Copy each line of the entries below that contains the word "screenshot".
::::::::
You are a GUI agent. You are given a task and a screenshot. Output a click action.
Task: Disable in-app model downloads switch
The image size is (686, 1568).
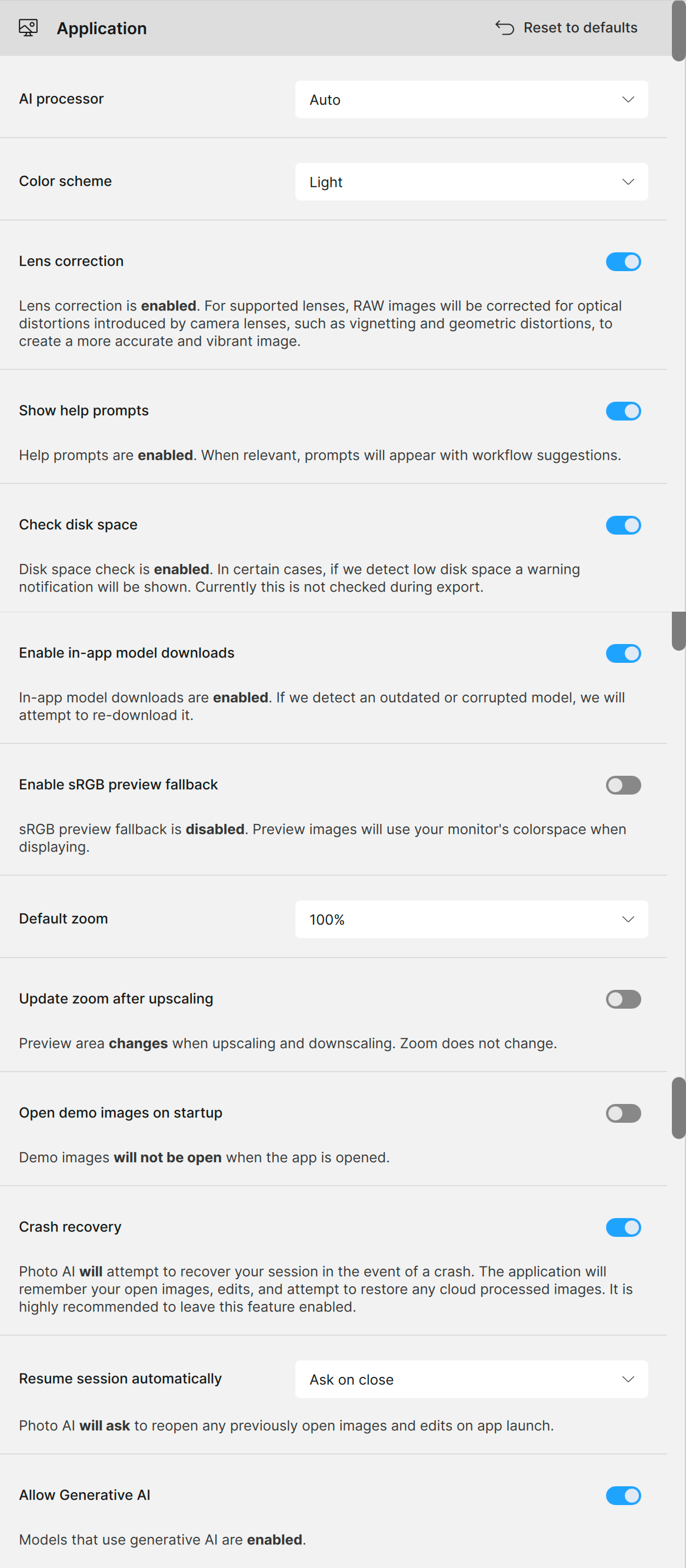click(x=623, y=654)
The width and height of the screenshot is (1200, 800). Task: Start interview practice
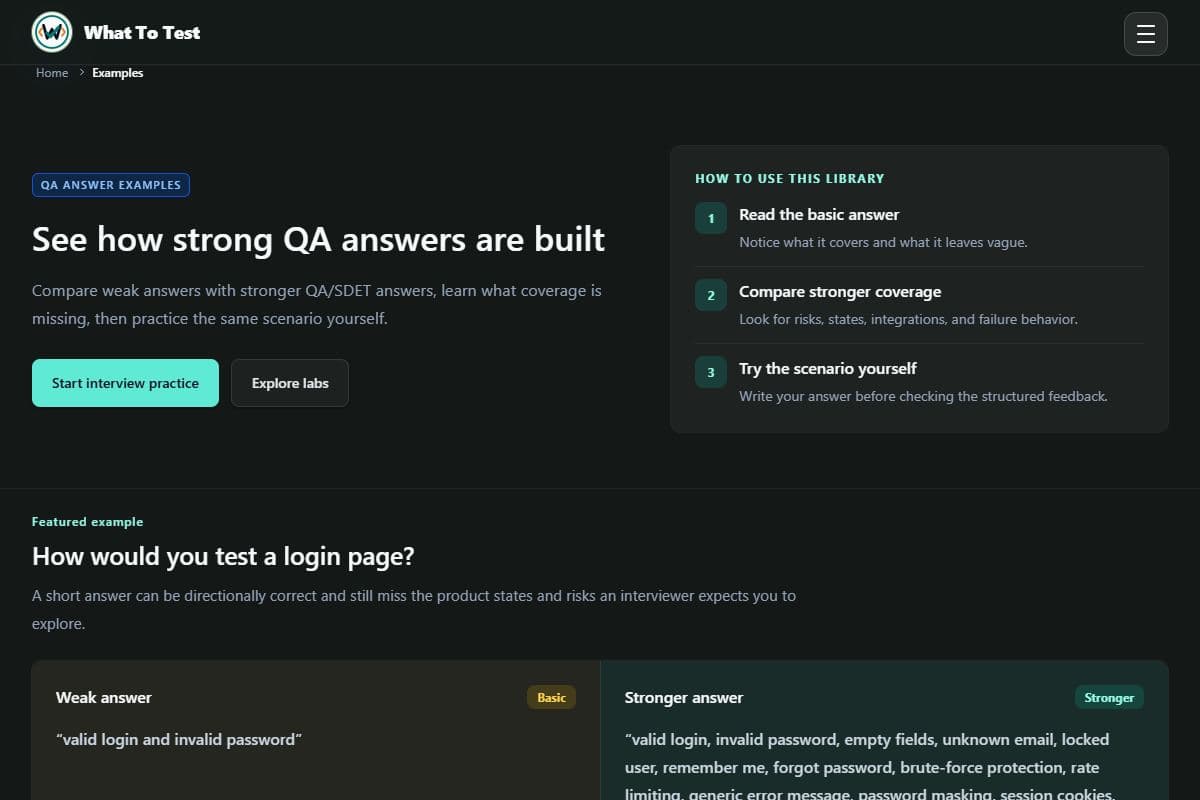click(x=125, y=383)

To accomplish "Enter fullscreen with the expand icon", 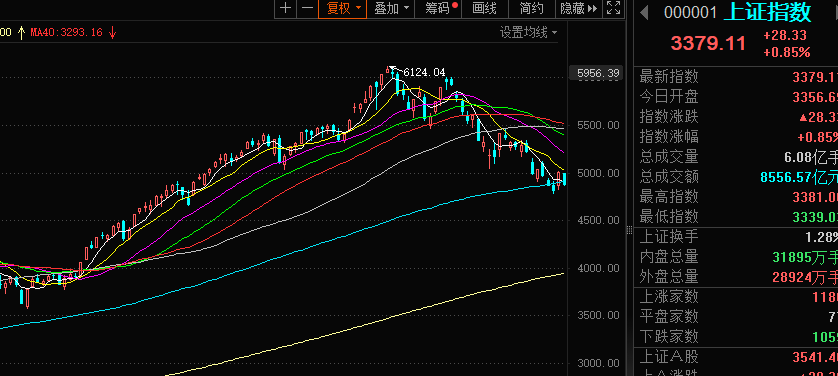I will 614,9.
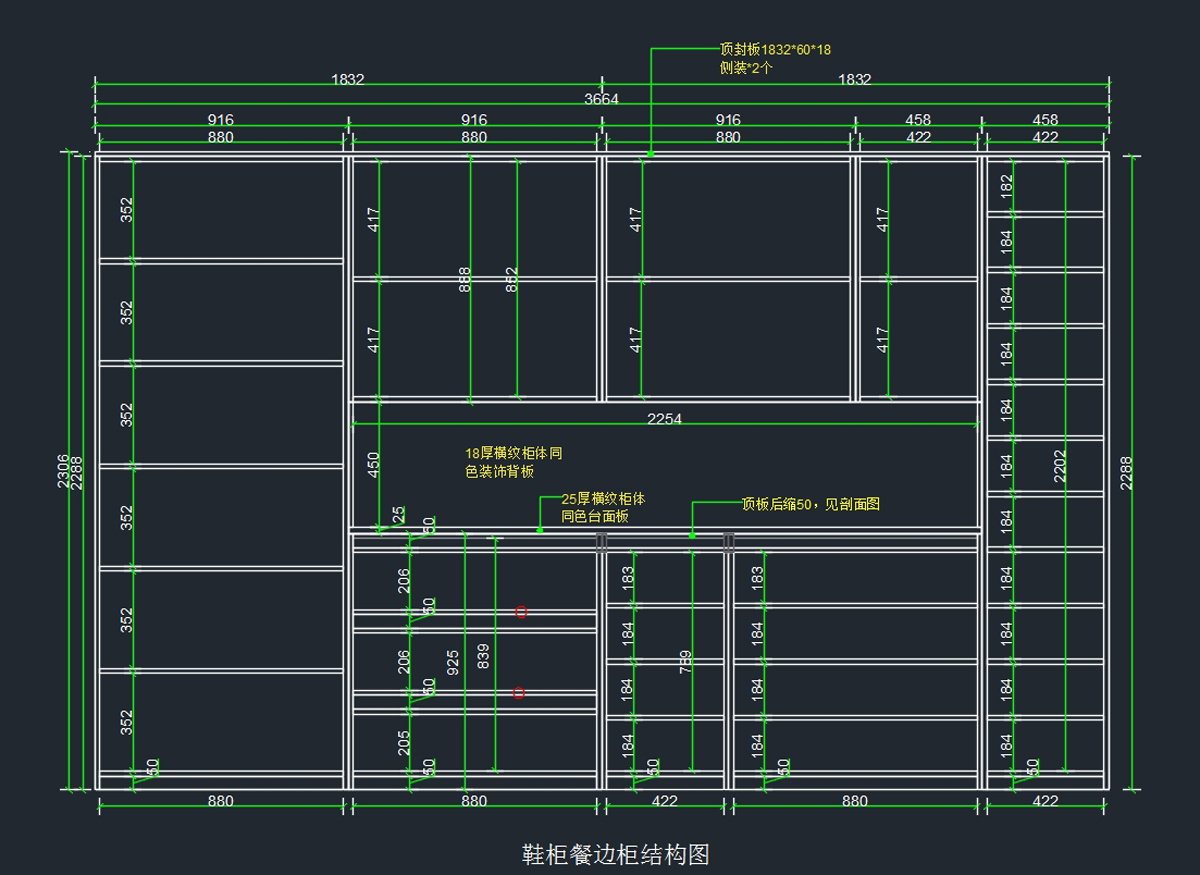
Task: Click the 25厚横纹柜体同色台面板 label
Action: [x=603, y=507]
::::::::
▶ Task answer:
You are a GUI agent. You are given a task and a screenshot. Output a click action.
The width and height of the screenshot is (1200, 800). Task: Start interview practice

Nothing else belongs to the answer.